Le professeur Mohammed Ennaji, d’abord économiste s’est ensuite consacré à la sociologie et à l’histoire depuis sa rencontre décisive avec Paul Pascon qui était son professeur à la Faculté de droit de Rabat et qui fut son directeur de thèse de doctorat. Depuis lors, ils ont travaillé ensemble sur le terrain comme sur les archives. Cette quête a donné naissance à des livres importants tels Les paysans sans terre ou Soldats, domestiques et concubines, l’esclavage au Maroc au XIXe siècle et, en 1988, son livre La correspondance politique d’Iligh, publié par le CNRS en France, et qui allait lui ouvrir toutes les portes.
Lors de cette rencontre, Mohammed Ennaji a insisté sur le fait que l’écrivain ou le chercheur doit prendre en considération le canal qu’il utilise pour s’adresser au public et, de là, il doit adapter son discours : car le style d’écriture sur Facebook n’est forcément pas le même que celui d’une recherche pointue. Sur Facebook, par exemple, l’intellectuel doit intervenir efficacement ou se taire. C'est-à-dire qu’il doit prendre en considération certaines modalités notamment être court et efficace pour être dans les débats avec les gens.

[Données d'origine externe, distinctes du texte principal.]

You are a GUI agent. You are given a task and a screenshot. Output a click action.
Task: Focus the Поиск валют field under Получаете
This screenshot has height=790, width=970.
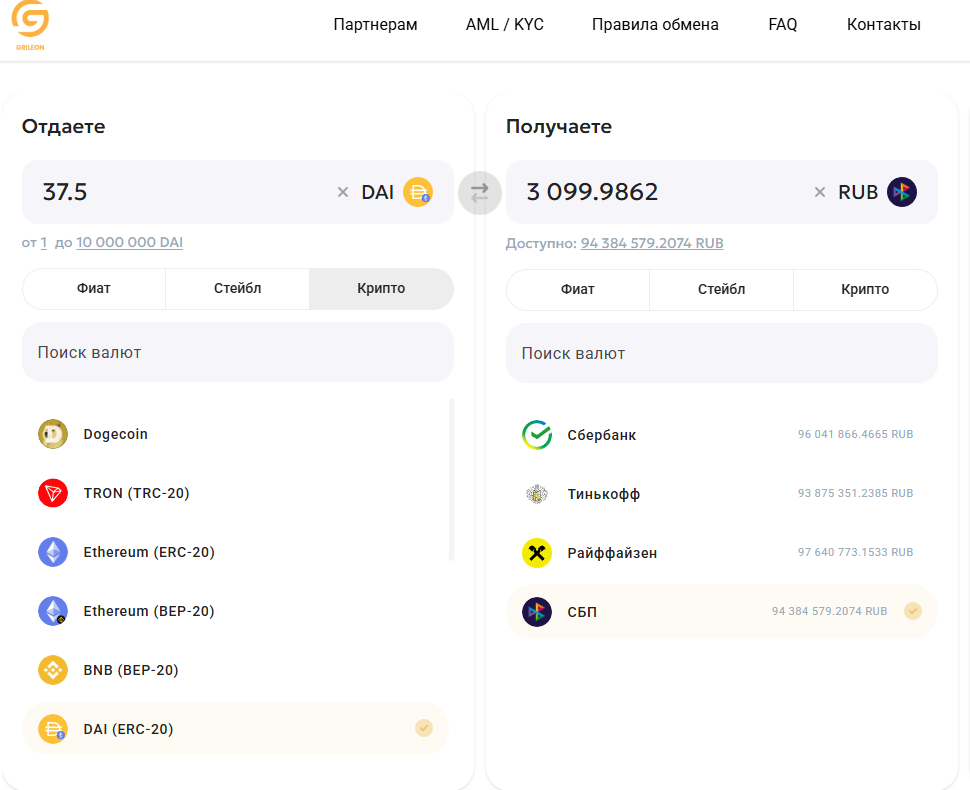tap(721, 353)
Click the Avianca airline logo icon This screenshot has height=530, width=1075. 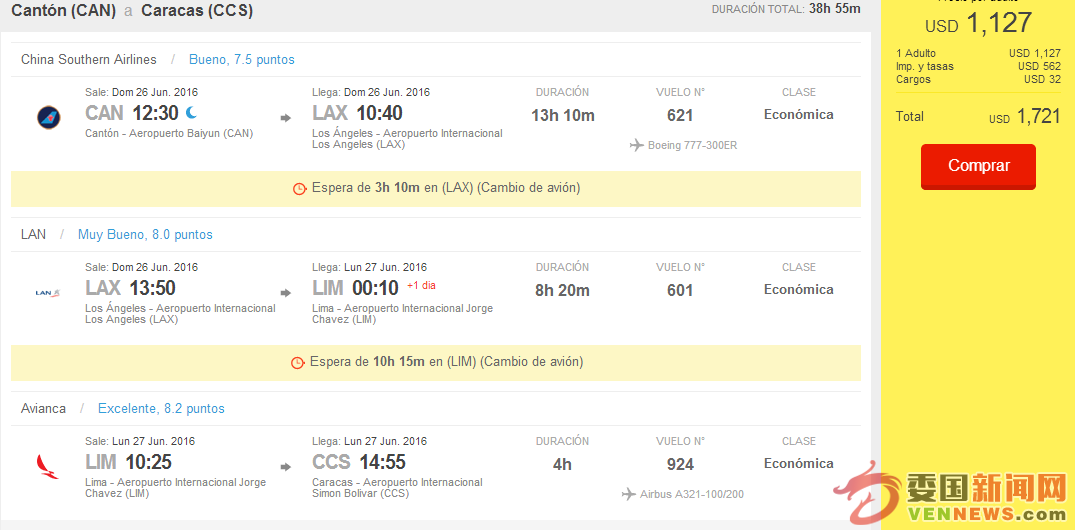click(x=48, y=466)
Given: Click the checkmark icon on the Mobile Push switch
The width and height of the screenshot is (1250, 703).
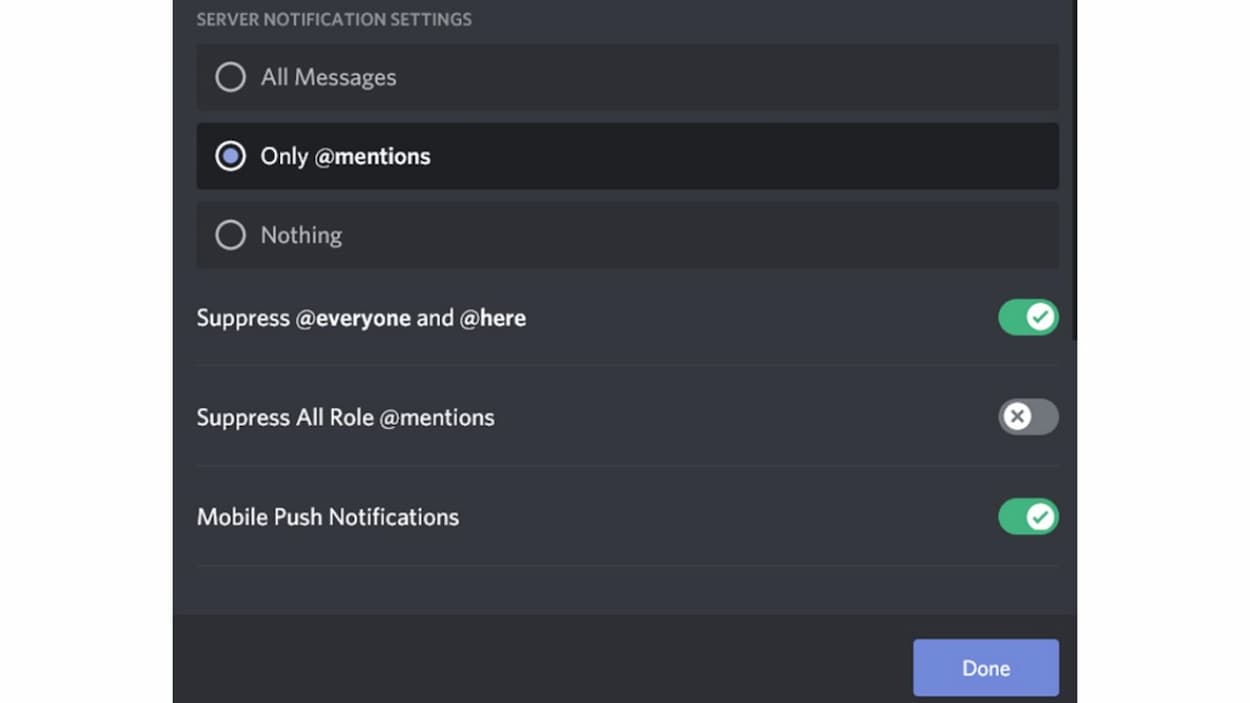Looking at the screenshot, I should (x=1040, y=517).
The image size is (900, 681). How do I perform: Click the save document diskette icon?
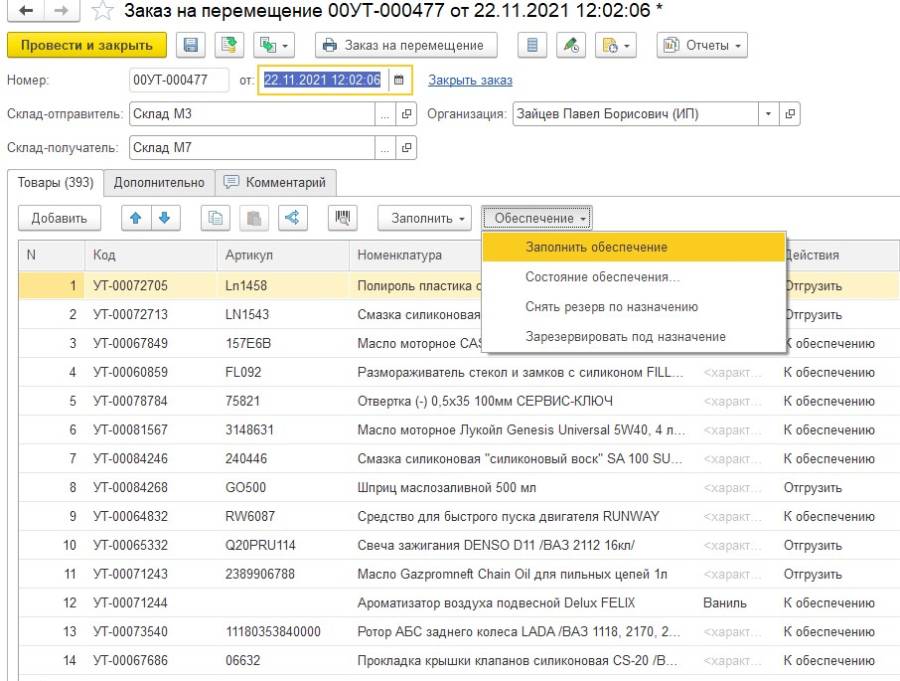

Le professeur Ennaji a aussi répondu à une question au sujet de l’indifférence du Marocain à la lecture. En effet, le ministre de la Culture, a révélé lors d’une conférence de presse tenue récemment à Rabat, qu’en moyenne “un Marocain ne lit que deux minutes par an contre deux-cents heures pour un Européen”. Réagissant à ces propos, le professeur Mohammed Ennaji remarqua qu’effectivement cette réalité est catastrophique mais, a t-il expliqué, les raisons fondamentales de cette faillite se trouvent dans les politiques menées contre l’école nationale. Cette école, précise Ennaji, qui était d’un bon niveau, n’existe plus aujourd’hui, sans compter que le monde rural souffre d’un manque flagrant de bibliothèques. Le conférencier ajouta que la majorité des intellectuels marocains actuels avaient été formés à l’école publique marocaine des années 60 et 70 alors qu’elle était pourtant dépourvue de bien des moyens. Là est le paradoxe car, si aujourd’hui les Facultés se sont multipliées tout comme les moyens d’acquérir du savoir, la qualité de l’enseignement n’a pas enregistré de résultats probants. Le conférencier a aussi souligné que cette faillite de l’école n’est aucunement un problème de langue d’enseignement sinon pourquoi la génération précédente qui a étudié presque toutes les matières en français a-t-elle pu produire de grands noms notamment en histoire, en sociologie et en économie ? Autre argument, Ennaji, qui écrit en français, exploitait aisément et sans complexe les sources en langue arabe : il a lu dans cette langue les 20 volumes du Maassoul de Mokhtar Soussi ainsi que le dictionnaire Lissane Al-Arabe et d’autres dictionnaires similaires, lecture indispensable, dit-il, qui lui a permis la rédaction de son livre Le sujet et le mamelouk, publié en 2007, préfacé par Régis Debray. La lecture de cette documentation en arabe lui a permis de comprendre le sens des mots utilisés notamment dans la correspondance officielle d’autrefois.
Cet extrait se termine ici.